▶ Work to be completed
A word-for-word transcription of every record is needed.

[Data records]
= Beginning of Section =

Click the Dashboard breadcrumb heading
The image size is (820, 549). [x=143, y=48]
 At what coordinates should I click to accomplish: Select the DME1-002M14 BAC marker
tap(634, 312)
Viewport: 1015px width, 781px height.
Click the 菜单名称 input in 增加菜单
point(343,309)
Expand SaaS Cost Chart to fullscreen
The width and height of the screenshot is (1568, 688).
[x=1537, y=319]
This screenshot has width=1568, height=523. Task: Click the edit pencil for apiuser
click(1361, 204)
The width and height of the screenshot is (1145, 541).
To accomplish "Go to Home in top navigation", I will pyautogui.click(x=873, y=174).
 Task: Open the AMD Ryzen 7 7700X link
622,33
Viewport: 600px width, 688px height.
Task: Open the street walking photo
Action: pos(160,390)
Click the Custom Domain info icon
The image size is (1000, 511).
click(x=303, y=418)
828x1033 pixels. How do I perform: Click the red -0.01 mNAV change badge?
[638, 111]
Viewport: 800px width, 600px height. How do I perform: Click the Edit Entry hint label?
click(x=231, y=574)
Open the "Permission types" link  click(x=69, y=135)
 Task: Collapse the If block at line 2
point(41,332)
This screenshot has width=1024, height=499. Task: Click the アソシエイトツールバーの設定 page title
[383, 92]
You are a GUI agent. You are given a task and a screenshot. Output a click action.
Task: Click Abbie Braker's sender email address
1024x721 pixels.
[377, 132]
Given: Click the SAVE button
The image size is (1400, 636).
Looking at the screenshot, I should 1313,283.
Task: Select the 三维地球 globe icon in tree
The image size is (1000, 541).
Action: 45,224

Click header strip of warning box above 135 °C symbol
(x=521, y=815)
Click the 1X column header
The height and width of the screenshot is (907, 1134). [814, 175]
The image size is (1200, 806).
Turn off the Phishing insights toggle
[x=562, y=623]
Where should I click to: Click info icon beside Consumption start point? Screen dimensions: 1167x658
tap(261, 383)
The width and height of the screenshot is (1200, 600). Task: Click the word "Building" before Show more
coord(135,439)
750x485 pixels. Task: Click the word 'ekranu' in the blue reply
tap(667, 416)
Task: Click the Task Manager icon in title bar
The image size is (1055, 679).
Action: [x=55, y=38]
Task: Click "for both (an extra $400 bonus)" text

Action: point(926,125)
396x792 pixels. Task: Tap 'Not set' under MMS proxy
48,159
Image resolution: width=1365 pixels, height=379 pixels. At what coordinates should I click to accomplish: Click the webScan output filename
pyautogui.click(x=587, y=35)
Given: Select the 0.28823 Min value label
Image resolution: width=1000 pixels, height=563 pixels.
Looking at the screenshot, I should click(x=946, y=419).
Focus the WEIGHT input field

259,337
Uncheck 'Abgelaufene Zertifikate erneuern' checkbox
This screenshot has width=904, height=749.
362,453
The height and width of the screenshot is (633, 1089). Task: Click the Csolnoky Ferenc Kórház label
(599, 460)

= End of Section =

▶ Response to this task
Click the Dashboard breadcrumb heading
The image size is (820, 549). [x=143, y=48]
 At what coordinates should I click to accomplish: Select the DME1-002M14 BAC marker
tap(634, 312)
Viewport: 1015px width, 781px height.
Click the 菜单名称 input in 增加菜单
point(343,309)
Expand SaaS Cost Chart to fullscreen
The width and height of the screenshot is (1568, 688).
[x=1537, y=319]
This screenshot has width=1568, height=523. Task: Click the edit pencil for apiuser
click(1361, 204)
The width and height of the screenshot is (1145, 541).
To accomplish "Go to Home in top navigation", I will pyautogui.click(x=873, y=174).
 Task: Open the AMD Ryzen 7 7700X link
622,33
Viewport: 600px width, 688px height.
Task: Open the street walking photo
Action: pos(160,390)
Click the Custom Domain info icon
The image size is (1000, 511).
click(x=303, y=418)
828x1033 pixels. How do I perform: Click the red -0.01 mNAV change badge?
[638, 111]
Viewport: 800px width, 600px height. How do I perform: Click the Edit Entry hint label?
click(x=231, y=574)
Open the "Permission types" link  click(x=69, y=135)
 Task: Collapse the If block at line 2
point(41,332)
This screenshot has width=1024, height=499. Task: Click the アソシエイトツールバーの設定 page title
[383, 92]
You are a GUI agent. You are given a task and a screenshot. Output a click action.
Task: Click Abbie Braker's sender email address
1024x721 pixels.
[377, 132]
Given: Click the SAVE button
The image size is (1400, 636).
Looking at the screenshot, I should 1313,283.
Task: Select the 三维地球 globe icon in tree
The image size is (1000, 541).
Action: 45,224

Click header strip of warning box above 135 °C symbol
(x=521, y=815)
Click the 1X column header
The height and width of the screenshot is (907, 1134). [814, 175]
The image size is (1200, 806).
Turn off the Phishing insights toggle
[x=562, y=623]
Where should I click to: Click info icon beside Consumption start point? Screen dimensions: 1167x658
tap(261, 383)
The width and height of the screenshot is (1200, 600). Task: Click the word "Building" before Show more
coord(135,439)
750x485 pixels. Task: Click the word 'ekranu' in the blue reply
tap(667, 416)
Task: Click the Task Manager icon in title bar
The image size is (1055, 679).
Action: [x=55, y=38]
Task: Click "for both (an extra $400 bonus)" text

Action: point(926,125)
396x792 pixels. Task: Tap 'Not set' under MMS proxy
48,159
Image resolution: width=1365 pixels, height=379 pixels. At what coordinates should I click to accomplish: Click the webScan output filename
pyautogui.click(x=587, y=35)
Given: Select the 0.28823 Min value label
Image resolution: width=1000 pixels, height=563 pixels.
Looking at the screenshot, I should click(x=946, y=419).
Focus the WEIGHT input field

259,337
Uncheck 'Abgelaufene Zertifikate erneuern' checkbox
This screenshot has width=904, height=749.
362,453
The height and width of the screenshot is (633, 1089). Task: Click the Csolnoky Ferenc Kórház label
(599, 460)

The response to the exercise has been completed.